So William and Adso ignore all this hubbub about the Antichrist and start prying into the abbey’s affairs, which of course reveals all sorts of medieval monk scandal, salacious and otherwise.  And then the Inquisition shows up, led by Dominican Bernard Gui, who is sort of like a monk version of the Queen of Hearts from Alice in Wonderland.

If I tell you much more I will spoil all of the fun.  And what more could you want?  It’s a medieval monk murder mystery!  Just go read it already.

Everything and More: a Compact History of Infinity by David Foster Wallace

November 18, 2010

W.W. Norton has a nice series, “Great Discoveries.”  This is one of the titles.

The conceptual history of infinity begins with the Greeks, specifically with Anaximander (610-540 BCE, approx.).  He was the first of the pre-Socratics to use the term to aperion in his metaphysics, defined as “the unlimited substratum from which the world derived.”   This upset Pythagoras and his Divine Brotherhood, who believed that the world is entirely describable in natural numbers…until they also discovered that the square of 2 is irrational, i.e. “no matter how small a unit of measure is used, the side of a Unit Square is incommensurable with the diagonal.”

Adding to the peculiarity of the infinite: Zeno chimed in with his paradoxes, all of which are arguments for Parmenidean metaphysics (named after his teacher, Parmenides).  Perhaps the most famous is his argument regarding motion, or the “Achilles and Tortoise” problem (see also the wonderful book Gödel, Escher, Bach: An Eternal Golden Braid by Douglas Hofstadter).  Relying on something called the Vicious Infinite Regress (regressus in infinitum) he proves that it’s impossible to cross the street.

Aristotle tried to put a stop to all this by distinguishing between “potential” and “actual” infinity, which was eventually used by Archimedes when he developed a technique– based on Eudoxus’ Exhaustion Property– for calculating the area of curved figures (i.e. integral calculus).  Wallace then points out how strange it is that, despite this, differential geometry and calculus are still 19 centuries away.  He then supposes that, because Rome murdered Archimedes and eventually appropriated Aristotle’s philosophy into Church dogma, the idea of the infinite was defined as an “abstract fiction and sower of confusion,” and stayed defined as such until Decartes fused algebra and geometry in the 17th century.

This is only the beginning, and of course only scratches the surface– Wallace’s history leads up to Georg Cantor’s development of set theory, which brings the infinite back into mathematics.

Here it is.  Alternatively, if you’d like to know more about calculus, Martin  Gardner and Silvanus P. Thompson  have written a very lucid book on the subject.

The Devil’s Dictionary by Ambrose Bierce

November 17, 2010

The most recent edition of this book is illustrated by Ralph Steadman.  So that’s one reason why you should just go ahead grab yourself a copy.  But maybe you can’t get your hands on that one — maybe instead you have the unillustrated and economical-in-every-way Dover Thrift Edition.  Fear not: it’s the same book, just without the kinky illustration of “Belladonna” (n.

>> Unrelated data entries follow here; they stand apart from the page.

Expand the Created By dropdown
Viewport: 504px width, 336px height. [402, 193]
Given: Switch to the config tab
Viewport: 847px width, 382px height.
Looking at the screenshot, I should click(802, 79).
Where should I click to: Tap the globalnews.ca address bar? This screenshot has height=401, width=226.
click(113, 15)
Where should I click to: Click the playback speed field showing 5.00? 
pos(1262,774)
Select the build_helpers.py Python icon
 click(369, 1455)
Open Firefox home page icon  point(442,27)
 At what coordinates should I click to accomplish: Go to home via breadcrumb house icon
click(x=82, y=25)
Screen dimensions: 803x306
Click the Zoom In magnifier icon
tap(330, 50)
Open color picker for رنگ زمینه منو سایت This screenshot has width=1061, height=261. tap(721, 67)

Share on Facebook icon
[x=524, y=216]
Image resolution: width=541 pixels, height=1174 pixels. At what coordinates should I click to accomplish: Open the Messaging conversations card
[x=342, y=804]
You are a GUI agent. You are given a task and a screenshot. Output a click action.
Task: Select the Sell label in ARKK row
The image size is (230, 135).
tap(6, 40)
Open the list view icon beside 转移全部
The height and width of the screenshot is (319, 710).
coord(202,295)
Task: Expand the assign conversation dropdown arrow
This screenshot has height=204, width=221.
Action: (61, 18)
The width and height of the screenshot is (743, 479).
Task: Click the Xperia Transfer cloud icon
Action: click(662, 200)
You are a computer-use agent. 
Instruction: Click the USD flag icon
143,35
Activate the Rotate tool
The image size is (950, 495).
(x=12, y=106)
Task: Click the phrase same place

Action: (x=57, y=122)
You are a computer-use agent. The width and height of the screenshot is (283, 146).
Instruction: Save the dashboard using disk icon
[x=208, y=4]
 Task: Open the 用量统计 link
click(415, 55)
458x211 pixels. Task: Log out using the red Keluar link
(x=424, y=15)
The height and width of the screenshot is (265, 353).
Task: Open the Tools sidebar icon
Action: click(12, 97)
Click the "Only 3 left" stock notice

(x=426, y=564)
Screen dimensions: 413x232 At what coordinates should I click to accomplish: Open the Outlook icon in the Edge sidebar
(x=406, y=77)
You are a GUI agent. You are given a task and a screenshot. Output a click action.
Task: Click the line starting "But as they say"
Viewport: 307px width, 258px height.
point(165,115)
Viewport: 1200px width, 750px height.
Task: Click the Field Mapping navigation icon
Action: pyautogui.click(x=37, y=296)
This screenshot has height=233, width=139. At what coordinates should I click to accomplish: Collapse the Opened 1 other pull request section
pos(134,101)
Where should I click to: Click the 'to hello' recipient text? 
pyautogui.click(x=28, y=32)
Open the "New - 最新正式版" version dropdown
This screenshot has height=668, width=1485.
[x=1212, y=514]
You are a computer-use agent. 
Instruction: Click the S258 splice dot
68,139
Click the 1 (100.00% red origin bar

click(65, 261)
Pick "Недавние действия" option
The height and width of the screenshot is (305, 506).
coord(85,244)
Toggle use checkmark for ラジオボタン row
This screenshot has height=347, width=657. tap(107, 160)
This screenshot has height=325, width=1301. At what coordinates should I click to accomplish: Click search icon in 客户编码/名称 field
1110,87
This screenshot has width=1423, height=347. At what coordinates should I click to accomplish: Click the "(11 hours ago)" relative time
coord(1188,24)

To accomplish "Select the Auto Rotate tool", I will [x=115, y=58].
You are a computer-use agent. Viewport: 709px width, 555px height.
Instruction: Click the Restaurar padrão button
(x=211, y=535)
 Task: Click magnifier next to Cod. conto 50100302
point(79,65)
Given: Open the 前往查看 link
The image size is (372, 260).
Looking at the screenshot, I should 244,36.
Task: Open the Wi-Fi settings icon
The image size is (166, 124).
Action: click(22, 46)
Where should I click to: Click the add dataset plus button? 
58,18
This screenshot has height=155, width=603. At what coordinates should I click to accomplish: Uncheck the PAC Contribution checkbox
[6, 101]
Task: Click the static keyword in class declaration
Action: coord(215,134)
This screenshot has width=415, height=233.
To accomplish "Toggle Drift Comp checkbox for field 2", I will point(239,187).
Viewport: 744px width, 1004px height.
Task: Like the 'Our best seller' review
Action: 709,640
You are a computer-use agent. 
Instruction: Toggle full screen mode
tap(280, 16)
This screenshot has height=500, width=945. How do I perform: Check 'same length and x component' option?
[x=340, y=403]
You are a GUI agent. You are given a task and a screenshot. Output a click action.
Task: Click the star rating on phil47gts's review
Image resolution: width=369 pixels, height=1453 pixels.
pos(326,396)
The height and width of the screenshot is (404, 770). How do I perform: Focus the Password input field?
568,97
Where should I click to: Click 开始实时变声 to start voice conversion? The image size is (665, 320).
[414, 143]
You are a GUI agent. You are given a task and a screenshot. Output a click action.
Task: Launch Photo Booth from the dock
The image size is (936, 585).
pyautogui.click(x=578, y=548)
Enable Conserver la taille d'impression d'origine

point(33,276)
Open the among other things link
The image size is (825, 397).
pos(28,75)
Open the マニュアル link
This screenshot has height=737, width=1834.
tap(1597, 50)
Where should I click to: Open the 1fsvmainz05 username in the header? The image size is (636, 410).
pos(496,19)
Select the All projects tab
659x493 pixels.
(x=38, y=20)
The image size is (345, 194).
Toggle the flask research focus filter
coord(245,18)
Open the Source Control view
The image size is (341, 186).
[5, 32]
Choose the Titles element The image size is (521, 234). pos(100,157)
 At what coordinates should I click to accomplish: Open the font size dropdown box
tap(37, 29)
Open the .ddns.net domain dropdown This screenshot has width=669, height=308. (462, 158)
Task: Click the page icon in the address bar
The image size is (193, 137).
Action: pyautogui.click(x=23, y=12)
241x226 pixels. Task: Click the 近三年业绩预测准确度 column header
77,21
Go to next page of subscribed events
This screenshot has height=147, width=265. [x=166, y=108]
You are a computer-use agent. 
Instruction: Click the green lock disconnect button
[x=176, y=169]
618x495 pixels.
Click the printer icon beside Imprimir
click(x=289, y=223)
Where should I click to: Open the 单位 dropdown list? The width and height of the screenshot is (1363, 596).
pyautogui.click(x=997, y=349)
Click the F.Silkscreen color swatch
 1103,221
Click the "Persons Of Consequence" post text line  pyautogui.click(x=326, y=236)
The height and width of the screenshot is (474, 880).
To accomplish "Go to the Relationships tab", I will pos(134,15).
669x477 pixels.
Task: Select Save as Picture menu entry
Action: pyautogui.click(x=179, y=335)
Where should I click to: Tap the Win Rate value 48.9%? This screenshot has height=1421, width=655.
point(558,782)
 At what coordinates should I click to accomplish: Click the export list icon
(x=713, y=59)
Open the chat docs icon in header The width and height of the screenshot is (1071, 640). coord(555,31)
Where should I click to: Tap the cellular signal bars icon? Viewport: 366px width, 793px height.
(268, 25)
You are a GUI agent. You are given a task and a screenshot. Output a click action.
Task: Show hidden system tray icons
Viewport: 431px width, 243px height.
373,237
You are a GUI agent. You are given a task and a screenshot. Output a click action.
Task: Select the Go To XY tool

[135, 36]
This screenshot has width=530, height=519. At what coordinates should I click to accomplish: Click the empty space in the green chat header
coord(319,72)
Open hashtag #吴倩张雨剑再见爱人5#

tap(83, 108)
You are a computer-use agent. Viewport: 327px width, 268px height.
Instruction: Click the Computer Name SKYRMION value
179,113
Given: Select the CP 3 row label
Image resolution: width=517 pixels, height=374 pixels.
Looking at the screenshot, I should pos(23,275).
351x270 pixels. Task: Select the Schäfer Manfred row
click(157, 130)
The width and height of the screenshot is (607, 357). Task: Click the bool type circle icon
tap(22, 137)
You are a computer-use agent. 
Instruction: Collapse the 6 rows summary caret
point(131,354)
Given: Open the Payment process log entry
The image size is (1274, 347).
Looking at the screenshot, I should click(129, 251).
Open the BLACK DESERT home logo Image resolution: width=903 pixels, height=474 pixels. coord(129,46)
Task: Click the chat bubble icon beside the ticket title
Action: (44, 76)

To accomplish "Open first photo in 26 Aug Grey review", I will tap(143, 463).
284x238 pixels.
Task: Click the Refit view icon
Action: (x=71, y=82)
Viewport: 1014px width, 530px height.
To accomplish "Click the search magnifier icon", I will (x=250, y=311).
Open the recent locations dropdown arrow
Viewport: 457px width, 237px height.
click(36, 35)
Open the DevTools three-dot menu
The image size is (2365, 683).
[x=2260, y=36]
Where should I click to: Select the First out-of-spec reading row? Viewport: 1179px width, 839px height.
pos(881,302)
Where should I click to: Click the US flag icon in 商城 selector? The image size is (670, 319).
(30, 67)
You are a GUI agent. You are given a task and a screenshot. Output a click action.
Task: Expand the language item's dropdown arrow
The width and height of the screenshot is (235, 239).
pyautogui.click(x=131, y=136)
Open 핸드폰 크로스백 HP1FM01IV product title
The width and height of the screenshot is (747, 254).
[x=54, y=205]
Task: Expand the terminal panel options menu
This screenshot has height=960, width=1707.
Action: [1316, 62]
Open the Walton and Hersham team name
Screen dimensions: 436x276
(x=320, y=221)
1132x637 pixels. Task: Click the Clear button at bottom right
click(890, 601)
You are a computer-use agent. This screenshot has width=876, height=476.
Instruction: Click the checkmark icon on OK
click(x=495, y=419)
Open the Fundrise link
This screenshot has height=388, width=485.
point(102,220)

In Italian a beautiful lady; in English a deadly poison.  A striking example of the essential identity of the two tongues).

Bierce began this “dictionary” in 1881 as a serial in a newspaper, and continued “in a desultory way and at long intervals until 1906.”  He has been compared to Oscar Wilde and Jonathan Swift, at least in terms of his wit.  However, not always: he was a Union soldier at Shiloh, Chickamauga, Lookout Mountain, Missionary Ridge, Kenesaw Mountain, and many other bloody and horrible Civil War battles, though at the latter he sustained a serious head injury, despite which he reenlisted as soon as he was able.  Thus, if you pick up any of his Civil War writing, you will find scant hilarity.

But none of that here.  The Devil’s Dictionary is grouchy and hilarious or cynical and mean-spirited, depending on your mood (and his, maybe).  It’s meant for opening at random and reading aloud.  Bring it to Thanksgiving and amuse your family!  Here’s one to read while you pass around the ham:

“Trichinosis, n. The pig’s reply to proponents of porcophagy.”

Or when that Irritating Aunt/Sister/Lady Etc. starts prattling on about late parties, loud music, miniskirts, and how Kids these days don’t know Things:  “Prude, n. A bawd hiding behind the back of her demeanor.”

Or maybe Your Cousin the Insufferable Harry Potter fan temporarily takes his spoon from his mouth (or doesn’t) and starts to ramble on about the new HP movie:  “Hippogriff, n.  An animal (now extinct) which was half horse and half griffin.  The griffin was itself a compound creature, half lion and half eagle.  The hippogriff was actually, therefore, only one-quarter eagle, which is two dollars and fifty cents in gold.  The study of zoology is full of surprises.”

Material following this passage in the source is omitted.